If you are in any doubt as to the UN’s presumptions in this area, consider the bombastic language of UN human rights committee vice-chair Yuval Shany only last year. Castigating Australia’s rejection of the committee’s views, his language revealed much about the UN’s attitude towards national sovereignty. “While the function of the human rights council is not as such a judicial body,” he pronounced, “the views…are characteristic of a judicial decision…[and] represent an authoritative view.”

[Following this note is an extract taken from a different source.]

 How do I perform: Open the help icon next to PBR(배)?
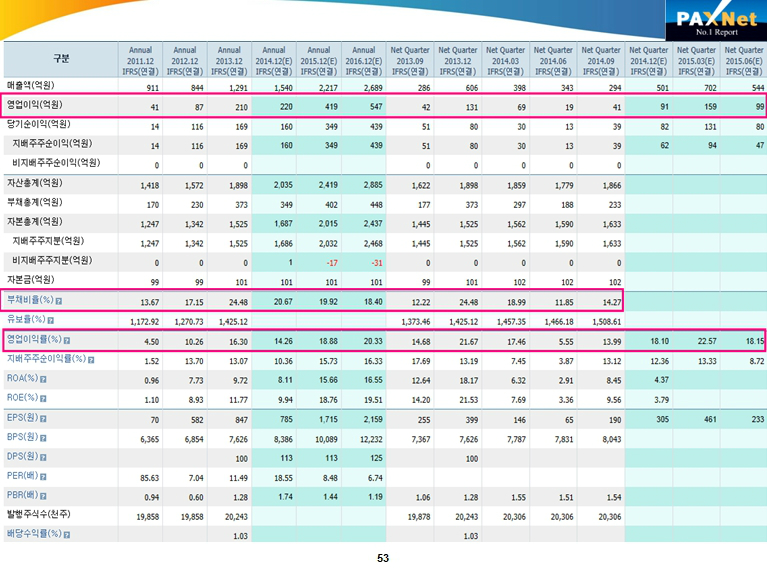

“While we can accept, in some cases, delay, because changes take time especially in implementing domestic legislation, it is unacceptable for a state to almost routinely fail to implement the views of the committee and in essence challenges the expert nature of the committee.” Oh the humanity. Fancy a democratically-elected government not deferring to an unelected committee of overpaid foreign bureaucrats.

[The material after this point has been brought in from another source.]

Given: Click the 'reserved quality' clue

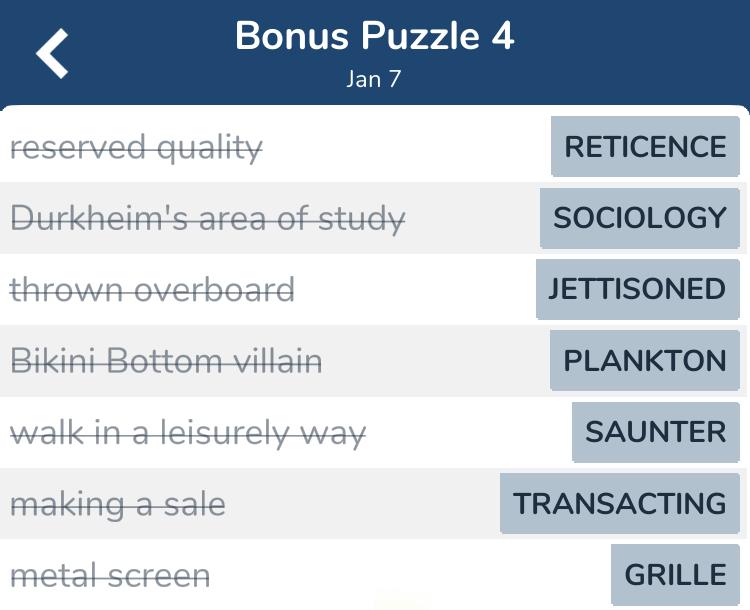Looking at the screenshot, I should (137, 148).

The UN’s disdain for Australian democracy is one that borders on contempt. Condemning the government’s decision to conduct last year’s same-sex marriage plebiscite, Shany’s fellow committee member Sarah Cleveland haughtily decreed “Human rights are not to be determined by opinion poll or a popular vote”. Last year Christiana Figueres, a former executive secretary of the UN’s Framework Convention on Climate Change demanded Prime Minister Malcolm Turnbull reconsider a proposed $1 billion Northern Australia Infrastructure Facility loan for conglomerate Adani’s intended coalmine in Queensland, saying it would have “serious negative impacts” for Australia’s international reputation.
In 2015, then UN special rapporteur Michel Forst intervened to demand the Abbott government explain its criticism of Gillian Triggs, then president of the AHRC. Expressing “grave concern” at her supposed ill-treatment, Forst even questioned whether budget cuts to the AHRC were in response to the findings of Triggs’s inquiry into children in detention. You would think the UN’s primary concern would be the fact Triggs had delayed her inquiry for 18 months until the Coalition had assumed government, the reasons for which she has given several contradictory explanations. As is typical of those who ride on the grievance gravy train, they instinctively look out for each other, knowing that the demise of a driver can lead to its derailing.
The UN’s obsession with undermining democratic institutions is one that occasionally provides comic relief, albeit of the dark variety. Last week it recommended Australia adopt a charter of human rights. The reason? “To better protect women’s rights at home.”
Last night, the UN told Australia to adopt a Charter of Human Rights to better protect women's rights at home #AusCEDAW pic.twitter.com/g5JIskuSA2
— HumanRightsLawCentre (@rightsagenda) July 24, 2018
For pity’s sake, has it not considered that perhaps there are countries other than Australia that the UN should direct its efforts towards in this respect? Would it be cynical to surmise that the main criterion for the UN’s scrutiny is not the urgency of the situation but instead the lure of the junket? Last week UN Secretary-General António Guterres, reported a deficit of US $139m, saying the organisation had “never faced such a difficult cash flow situation this early in the calendar year.” No doubt any day now we will hear the well-rehearsed “There is no more fat to cut” line.
The United States and Hungary have indicated they will not be signing the compact. At the risk of being seen to question the expertise of some nameless UN committee members, Australia should do the same, in spite of the assurances of the Swiss ambassador that signing it poses no risk to our sovereignty. With all due respect, sir, that compact has more holes in it than your country’s famous cheese.